--- Begin DATA FOR THE TASK ---
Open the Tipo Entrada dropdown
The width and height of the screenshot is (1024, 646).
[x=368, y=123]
--- End DATA FOR THE TASK ---
--- Begin DATA FOR THE TASK ---
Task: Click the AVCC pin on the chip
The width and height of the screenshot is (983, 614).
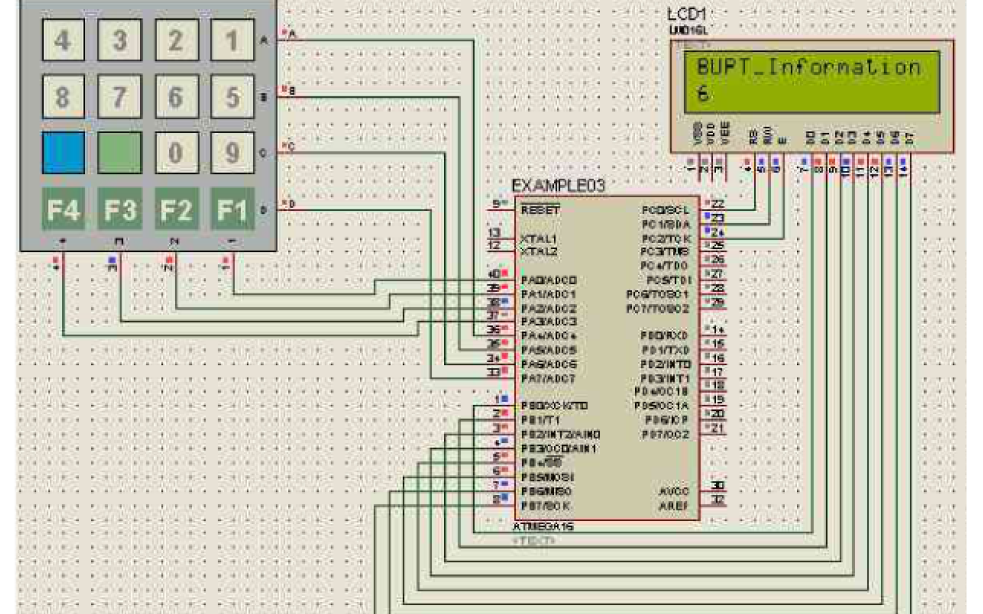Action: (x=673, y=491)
--- End DATA FOR THE TASK ---
--- Begin DATA FOR THE TASK ---
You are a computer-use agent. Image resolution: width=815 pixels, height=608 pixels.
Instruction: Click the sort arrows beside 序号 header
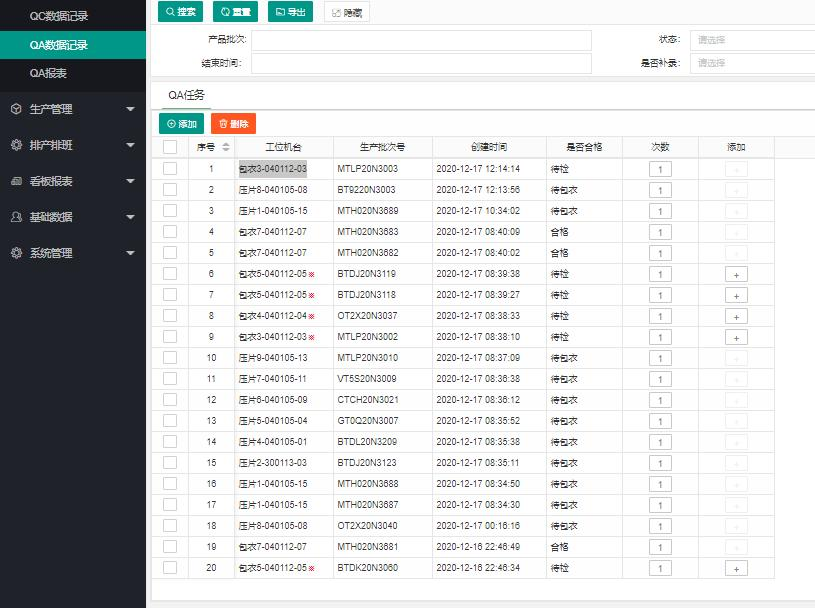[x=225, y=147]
--- End DATA FOR THE TASK ---
(WRITTEN PROBLEM) Resize the listing lines that run from the line containing "Task: Click the AVCC pin on the chip" through the line containing "Action: (x=673, y=491)", both included, by multiplying every click coordinate in the answers by 0.5 and rounding to whole numbers with halves going up. Reproduce those lines alone, requests included, and leave the pictures out.

(FULL SOLUTION)
Task: Click the AVCC pin on the chip
The width and height of the screenshot is (983, 614).
Action: (x=337, y=246)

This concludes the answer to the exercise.